Question

Two rods of length ${l_1}$ and ${l_2}$ are made of materials whose coefficients of linear expansion are ${\alpha _1}$ and ${\alpha _2}$. If the difference between the two lengths is independent of temperature, then:
A. $\dfrac{{{l_1}}}{{{l_2}}} = \dfrac{{{\alpha _1}}}{{{\alpha _2}}}$
B. $\dfrac{{{l_1}}}{{{l_2}}} = \dfrac{{{\alpha _2}}}{{{\alpha _1}}}$
C. $l_2^2{\alpha _1} = l_1^2{\alpha _2}$
D. $\dfrac{{\alpha _1^2}}{{{l_1}}} = \dfrac{{\alpha _2^2}}{{{l_2}}}$

Answer 1

Since the change in length of the rods is independent of temperature, the change in length for the both rods will be the same even if they have different coefficient of expansions. Express the change in length of the rods using the expression for linear expansion of the material with respect to temperature. Equate the change in lengths for the two rods.

Formula used:
$\Delta l = {l_1}\alpha \Delta T$
Here, ${l_1}$ is the original length of the rod, $\Delta l$ is the change in length of the rod, $\alpha$ is the coefficient of linear expansion for the rod and $\Delta T$ is the change in temperature.

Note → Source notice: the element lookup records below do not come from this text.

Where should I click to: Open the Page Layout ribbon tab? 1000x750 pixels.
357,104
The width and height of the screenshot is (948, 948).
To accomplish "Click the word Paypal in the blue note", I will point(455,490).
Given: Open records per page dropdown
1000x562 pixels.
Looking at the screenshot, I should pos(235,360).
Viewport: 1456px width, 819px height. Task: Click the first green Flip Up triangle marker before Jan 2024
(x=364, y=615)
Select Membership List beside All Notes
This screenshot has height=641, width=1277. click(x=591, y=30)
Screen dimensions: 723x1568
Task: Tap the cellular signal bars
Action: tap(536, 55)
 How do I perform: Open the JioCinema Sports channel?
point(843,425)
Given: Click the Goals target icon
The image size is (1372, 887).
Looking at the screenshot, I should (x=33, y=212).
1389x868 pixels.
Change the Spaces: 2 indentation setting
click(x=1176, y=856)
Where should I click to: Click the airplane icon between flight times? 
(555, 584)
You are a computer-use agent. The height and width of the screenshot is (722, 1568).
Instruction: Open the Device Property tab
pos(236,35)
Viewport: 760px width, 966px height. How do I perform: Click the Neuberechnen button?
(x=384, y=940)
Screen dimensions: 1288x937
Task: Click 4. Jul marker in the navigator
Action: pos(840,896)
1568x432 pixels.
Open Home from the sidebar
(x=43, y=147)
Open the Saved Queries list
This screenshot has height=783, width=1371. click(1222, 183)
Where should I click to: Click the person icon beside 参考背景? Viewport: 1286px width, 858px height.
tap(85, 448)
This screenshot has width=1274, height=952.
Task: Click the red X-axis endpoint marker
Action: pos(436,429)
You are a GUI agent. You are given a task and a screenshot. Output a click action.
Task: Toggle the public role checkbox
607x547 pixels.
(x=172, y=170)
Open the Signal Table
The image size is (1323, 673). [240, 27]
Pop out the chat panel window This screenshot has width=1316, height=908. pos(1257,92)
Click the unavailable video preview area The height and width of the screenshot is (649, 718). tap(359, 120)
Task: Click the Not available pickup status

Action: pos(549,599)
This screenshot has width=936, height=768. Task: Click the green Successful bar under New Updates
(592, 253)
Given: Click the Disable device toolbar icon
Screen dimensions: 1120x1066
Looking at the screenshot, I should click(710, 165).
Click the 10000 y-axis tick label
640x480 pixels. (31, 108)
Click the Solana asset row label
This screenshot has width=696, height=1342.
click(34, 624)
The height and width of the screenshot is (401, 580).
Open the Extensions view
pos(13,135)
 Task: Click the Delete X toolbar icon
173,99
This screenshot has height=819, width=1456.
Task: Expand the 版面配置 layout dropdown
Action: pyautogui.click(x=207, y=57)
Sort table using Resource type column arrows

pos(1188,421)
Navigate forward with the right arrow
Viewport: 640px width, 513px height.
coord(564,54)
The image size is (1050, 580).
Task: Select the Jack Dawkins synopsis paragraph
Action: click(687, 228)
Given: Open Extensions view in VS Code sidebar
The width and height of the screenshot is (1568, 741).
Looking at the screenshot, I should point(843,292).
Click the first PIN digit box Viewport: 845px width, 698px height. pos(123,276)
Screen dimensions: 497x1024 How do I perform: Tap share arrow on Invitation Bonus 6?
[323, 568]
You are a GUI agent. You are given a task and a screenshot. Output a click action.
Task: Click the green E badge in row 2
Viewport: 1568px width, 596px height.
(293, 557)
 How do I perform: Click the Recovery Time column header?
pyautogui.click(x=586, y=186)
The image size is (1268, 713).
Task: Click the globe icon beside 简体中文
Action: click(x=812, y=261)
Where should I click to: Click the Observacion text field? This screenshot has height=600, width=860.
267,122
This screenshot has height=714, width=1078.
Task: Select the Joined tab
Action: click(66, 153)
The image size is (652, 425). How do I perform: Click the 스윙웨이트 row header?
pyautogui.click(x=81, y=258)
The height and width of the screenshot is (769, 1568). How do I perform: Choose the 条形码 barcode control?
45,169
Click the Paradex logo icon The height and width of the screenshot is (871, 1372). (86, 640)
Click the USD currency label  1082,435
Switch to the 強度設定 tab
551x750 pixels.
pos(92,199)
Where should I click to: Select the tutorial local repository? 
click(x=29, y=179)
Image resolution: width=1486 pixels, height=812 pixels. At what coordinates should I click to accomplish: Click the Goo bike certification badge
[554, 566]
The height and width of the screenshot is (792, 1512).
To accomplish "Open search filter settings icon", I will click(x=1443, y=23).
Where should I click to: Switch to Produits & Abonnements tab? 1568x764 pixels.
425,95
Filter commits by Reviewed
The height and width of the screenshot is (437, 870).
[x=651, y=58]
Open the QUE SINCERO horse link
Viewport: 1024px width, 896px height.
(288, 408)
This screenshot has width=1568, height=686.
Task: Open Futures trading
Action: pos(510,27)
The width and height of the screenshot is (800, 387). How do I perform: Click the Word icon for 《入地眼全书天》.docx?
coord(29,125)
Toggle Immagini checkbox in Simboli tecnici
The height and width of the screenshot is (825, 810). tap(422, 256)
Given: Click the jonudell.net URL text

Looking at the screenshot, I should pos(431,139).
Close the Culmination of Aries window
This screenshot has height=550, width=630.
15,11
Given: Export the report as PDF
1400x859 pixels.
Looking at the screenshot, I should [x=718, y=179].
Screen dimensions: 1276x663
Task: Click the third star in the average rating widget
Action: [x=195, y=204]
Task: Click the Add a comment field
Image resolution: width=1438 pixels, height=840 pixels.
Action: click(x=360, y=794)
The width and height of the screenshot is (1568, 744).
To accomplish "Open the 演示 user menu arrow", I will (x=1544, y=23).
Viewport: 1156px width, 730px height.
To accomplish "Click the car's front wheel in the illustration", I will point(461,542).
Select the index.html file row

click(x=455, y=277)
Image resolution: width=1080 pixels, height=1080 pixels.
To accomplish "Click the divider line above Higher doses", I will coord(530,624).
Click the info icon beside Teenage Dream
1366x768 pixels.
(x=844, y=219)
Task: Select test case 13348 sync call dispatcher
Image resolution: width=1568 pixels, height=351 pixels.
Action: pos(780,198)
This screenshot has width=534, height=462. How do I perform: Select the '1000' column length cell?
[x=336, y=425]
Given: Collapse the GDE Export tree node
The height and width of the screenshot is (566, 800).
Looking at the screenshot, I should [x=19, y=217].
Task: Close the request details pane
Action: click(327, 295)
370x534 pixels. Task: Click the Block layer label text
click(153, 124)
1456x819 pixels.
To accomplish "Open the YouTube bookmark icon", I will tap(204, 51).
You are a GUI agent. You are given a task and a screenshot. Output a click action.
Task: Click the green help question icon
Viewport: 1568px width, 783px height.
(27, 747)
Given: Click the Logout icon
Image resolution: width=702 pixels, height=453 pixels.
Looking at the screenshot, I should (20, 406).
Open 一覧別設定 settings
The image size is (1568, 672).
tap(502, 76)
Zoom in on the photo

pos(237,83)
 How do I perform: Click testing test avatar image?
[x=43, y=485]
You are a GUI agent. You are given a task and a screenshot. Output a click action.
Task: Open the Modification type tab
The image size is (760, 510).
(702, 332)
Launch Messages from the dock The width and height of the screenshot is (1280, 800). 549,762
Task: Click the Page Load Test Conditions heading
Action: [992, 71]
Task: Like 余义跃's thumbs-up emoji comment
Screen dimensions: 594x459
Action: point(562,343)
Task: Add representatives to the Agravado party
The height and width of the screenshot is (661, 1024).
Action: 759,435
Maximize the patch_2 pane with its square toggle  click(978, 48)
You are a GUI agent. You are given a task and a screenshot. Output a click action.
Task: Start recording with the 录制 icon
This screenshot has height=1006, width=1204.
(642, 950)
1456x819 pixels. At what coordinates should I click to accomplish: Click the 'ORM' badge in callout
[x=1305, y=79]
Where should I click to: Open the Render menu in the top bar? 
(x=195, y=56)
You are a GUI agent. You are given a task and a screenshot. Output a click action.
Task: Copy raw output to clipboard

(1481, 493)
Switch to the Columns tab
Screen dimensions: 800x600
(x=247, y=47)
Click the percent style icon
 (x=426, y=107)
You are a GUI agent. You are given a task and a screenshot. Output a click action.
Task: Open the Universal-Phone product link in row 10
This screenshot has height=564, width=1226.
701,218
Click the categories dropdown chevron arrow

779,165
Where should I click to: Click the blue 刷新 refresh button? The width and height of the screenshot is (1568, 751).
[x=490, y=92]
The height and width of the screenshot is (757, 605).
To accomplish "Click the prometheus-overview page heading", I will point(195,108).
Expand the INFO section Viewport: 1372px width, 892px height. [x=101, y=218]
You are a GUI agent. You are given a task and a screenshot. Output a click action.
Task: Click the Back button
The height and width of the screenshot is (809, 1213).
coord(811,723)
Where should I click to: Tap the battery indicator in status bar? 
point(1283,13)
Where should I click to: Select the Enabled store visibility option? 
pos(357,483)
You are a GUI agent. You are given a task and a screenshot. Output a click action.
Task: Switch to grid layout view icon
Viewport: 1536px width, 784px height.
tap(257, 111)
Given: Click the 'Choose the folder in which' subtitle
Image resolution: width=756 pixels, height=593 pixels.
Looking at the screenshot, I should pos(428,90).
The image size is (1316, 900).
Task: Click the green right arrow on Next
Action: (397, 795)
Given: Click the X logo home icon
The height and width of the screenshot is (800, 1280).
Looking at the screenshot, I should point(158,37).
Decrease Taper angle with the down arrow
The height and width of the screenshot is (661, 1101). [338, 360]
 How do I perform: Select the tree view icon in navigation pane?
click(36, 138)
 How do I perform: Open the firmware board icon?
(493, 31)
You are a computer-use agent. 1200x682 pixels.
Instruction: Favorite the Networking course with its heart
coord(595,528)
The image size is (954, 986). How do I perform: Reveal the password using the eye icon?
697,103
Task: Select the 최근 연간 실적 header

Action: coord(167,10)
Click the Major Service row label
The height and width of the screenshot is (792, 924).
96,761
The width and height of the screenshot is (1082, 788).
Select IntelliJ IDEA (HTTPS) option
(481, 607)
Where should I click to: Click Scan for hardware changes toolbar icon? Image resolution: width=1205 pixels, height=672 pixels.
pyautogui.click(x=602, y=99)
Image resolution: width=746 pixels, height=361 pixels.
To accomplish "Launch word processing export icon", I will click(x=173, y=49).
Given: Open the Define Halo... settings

Complete step by step answer:
We have given that the change in length of the rods is independent of temperature. Therefore, the change in length for the both rods will be the same even if they have different coefficients of expansions. Let us express the equation for the linear expansion of the rod of length ${l_1}$ as follows,
$\Delta {l_1} = {l_1}{\alpha _1}\Delta T$ ……. (1)
Here, ${l_1}$ is the original length of the first rod, $\Delta {l_1}$ is the change in length of the first rod, ${\alpha _1}$ is the coefficient of linear expansion for the first rod and $\Delta T$ is the change in temperature.
Also, for the second rod,
$\Delta {l_2} = {l_2}{\alpha _2}\Delta T$ ……. (2)
Here, ${l_2}$ is the original length of the second rod, $\Delta {l_2}$ is the change in length of the second rod, ${\alpha _2}$ is the linear expansion coefficient of the second rod and $\Delta T$ is the change in temperature.
According to the question, we have,
$\Delta {l_1} = \Delta {l_2}$
Using equation (1) and (2) in the above equation, we get,
${l_1}{\alpha _1}\Delta T = {l_2}{\alpha _2}\Delta T$
Since the temperature change is the same for the rods, we get,
${l_1}{\alpha _1} = {l_2}{\alpha _2}$
$\therefore \dfrac{{{l_1}}}{{{l_2}}} = \dfrac{{{\alpha _2}}}{{{\alpha _1}}}$

So, the correct answer is option A.

Note: The linear expansion of the material is actually expressed as ${l_2} = {l_1} + {l_1}\alpha \left( {{T_2} - {T_1}} \right)$, where, ${l_2}$ is the new length, ${l_1}$ is the original length, $\alpha$ is the coefficient of linear expansion, $T$ is the initial temperature and ${T_2}$ is the final temperature. If the final temperature is greater than the initial temperature, the material tends to increase in its length and if the final temperature is less than the initial temperature, the material undergoes compression.